AVAILABLE DATA.

──────

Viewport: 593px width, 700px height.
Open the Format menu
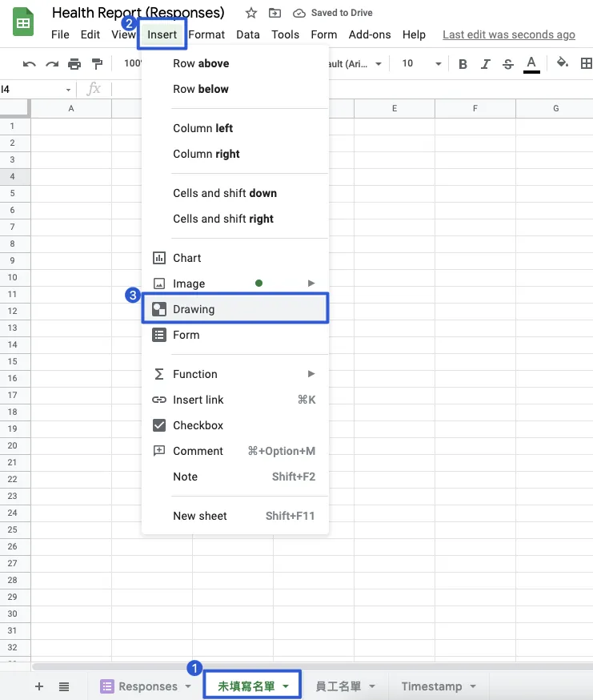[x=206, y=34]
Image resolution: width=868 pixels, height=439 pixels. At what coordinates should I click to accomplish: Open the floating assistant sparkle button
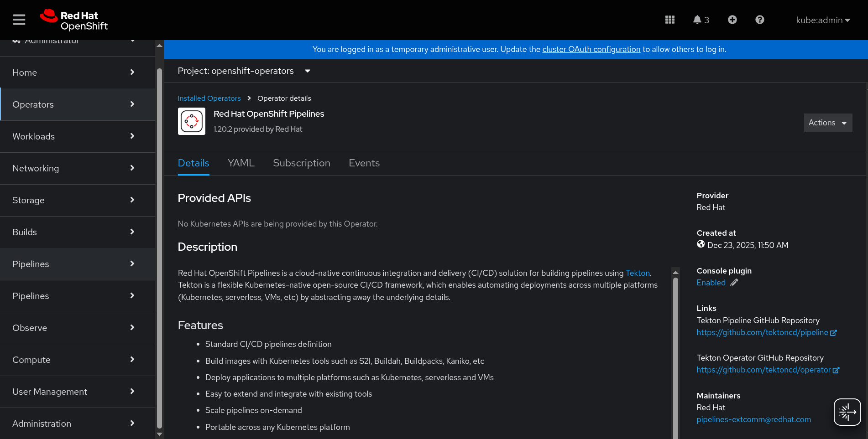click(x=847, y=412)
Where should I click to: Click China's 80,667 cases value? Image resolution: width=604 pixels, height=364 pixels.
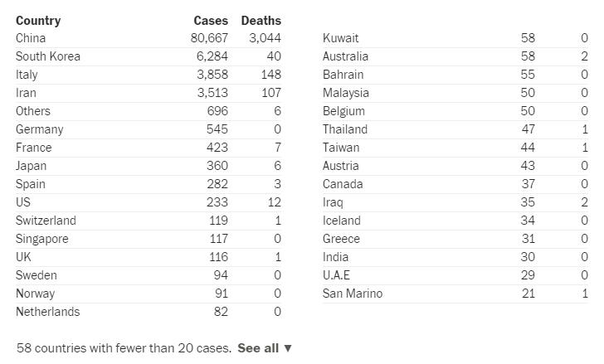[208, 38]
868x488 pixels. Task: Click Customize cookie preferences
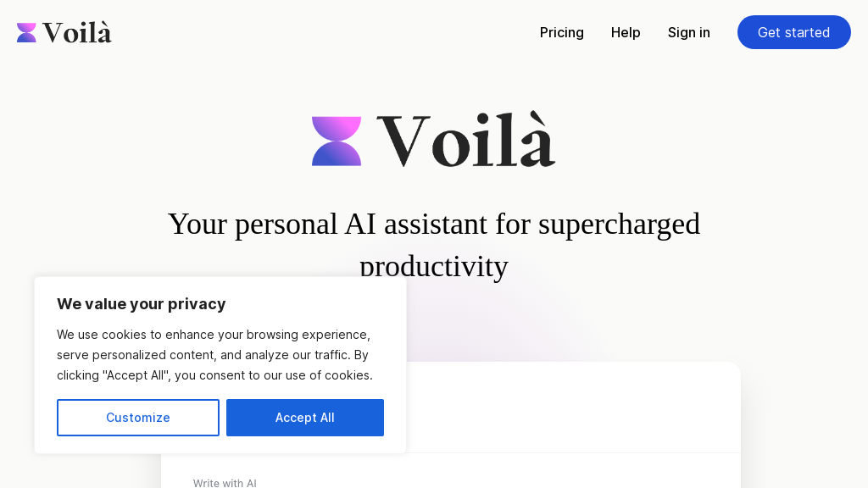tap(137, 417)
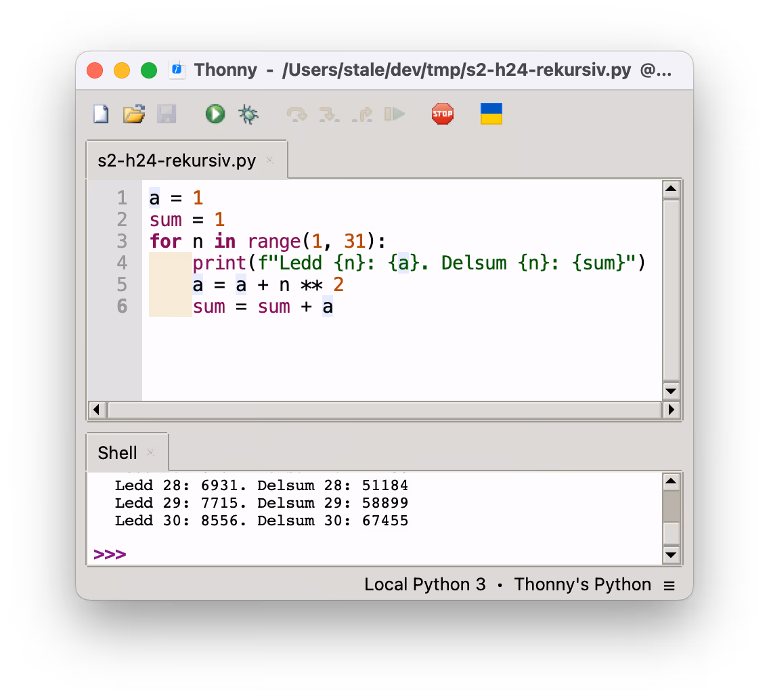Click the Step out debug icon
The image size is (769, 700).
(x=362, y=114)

──────

PROBLEM. Pictures aside, restate the entries word for word.

EXERCISE OUTPUT.
Viewport: 593px width, 700px height.
Open the Format menu
[x=206, y=34]
Image resolution: width=868 pixels, height=439 pixels. At what coordinates should I click to accomplish: Open the floating assistant sparkle button
click(x=847, y=412)
Where should I click to: Click China's 80,667 cases value? Image resolution: width=604 pixels, height=364 pixels.
[208, 38]
868x488 pixels. Task: Click Customize cookie preferences
tap(137, 417)
Click the Step out debug icon
The image size is (769, 700).
(x=362, y=114)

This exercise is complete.